### Text segment
═══

# Forum Home Renovation Bathrooms  Is Toilet Brand Important? Caroma or Another.

## tuncay09

Hi guys,
We recently going to buy a new toilet, most of them me and my mother hate (im helping her out) because the hole in the toilet to be honest I could clog with one go. 
Now the lady a bunnings said to get a caroma because parts are super easy to replace 
But to be honest we really liked this toilet set that's only* 149 dollars, called ESTILO*
. Its a P Trap, 12 month warranty, Close trap, and its fully ceramic, we like the style, like the toilet, but are wondering, should we really be worried about parts?  
Or is it generally pretty good to find parts for toilets? 
Is close trap better than the other sorts? What kind of problems could a rise from the close trap. And is Ceramic Or Plastic Better?  
Your help is appreciated :Smilie:  And Opinions.

----------


## tuncay09

just a second note, its not the money. we are happy to pay 250, but we genuinly like the ESTILO 149 toilet, if there was a caroma branded one, similar, I woulda snapped it up.

----------


## ozshots

Spare parts is a common worry for non-caroma toilets. 
I've been told in two bathroomware shops many Chineese toilets uses exactly the same internals. They can replace one another. 
I was happy with this explanation. 
Just ask in the shop: 
a) do they have spare parts
b) do they have any other toilets with the same spare parts

----------


## donnam

I can't really answer your question but we are replacing gour fairly new toilet as part of our renovation and extension as the bowl is terribly designed and needs constant cleaning.  We have gone with a villaroy and bosh one as it was one of a few that had a 'good drop zone' LOL.  Definately take the bowl into consideration!

----------


## GeoffW1

Consumer testing them in the showroom is a problem.

----------


## jago

> I  We have gone with a villaroy and bosh one as it was one of a few that had a 'good drop zone' LOL.  Definately take the bowl into consideration!

  
I  hope that the drop zone is good on your chinese bog ....as it not too bad on the Villeroy and Boch but I prefer their other China ware. :2thumbsup:

----------


## nicely done

I don't want to get to bogged down in this discussion but I have used many types and brands  of toilets and I believe the biggest problem with all of them is the continuosly running water into the bowl after they have filled or during fill. A prime consideration should be how easy is it to replace the bottom flapper washer or the top cut off device prior to the unit overflowing and constantly wasting water.
Nicely Done

----------


## an3_bolt

......all they need now is make one that is teflon coated..... :Groupwave:

----------

═══

### Instructions
#1 What price does the forum thread give for the ESTILO toilet?
#2 Set down everything in the forum thread from "Or is it generally" down to "Or Plastic Better?", word for word.
The items that come next are drawn from a separate source.

### Information provided
═══

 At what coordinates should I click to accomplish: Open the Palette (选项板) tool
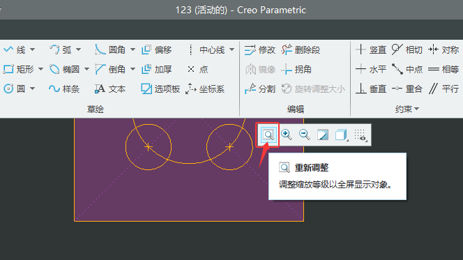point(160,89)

═══

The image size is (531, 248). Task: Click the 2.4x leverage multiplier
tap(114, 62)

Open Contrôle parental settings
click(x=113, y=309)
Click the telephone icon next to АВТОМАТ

═══

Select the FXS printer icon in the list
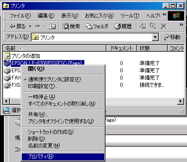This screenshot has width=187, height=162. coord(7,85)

═══

### Results by task
#1 149 dollars.

#2
Or is it generally pretty good to find parts for toilets? 
Is close trap better than the other sorts? What kind of problems could a rise from the close trap. And is Ceramic Or Plastic Better?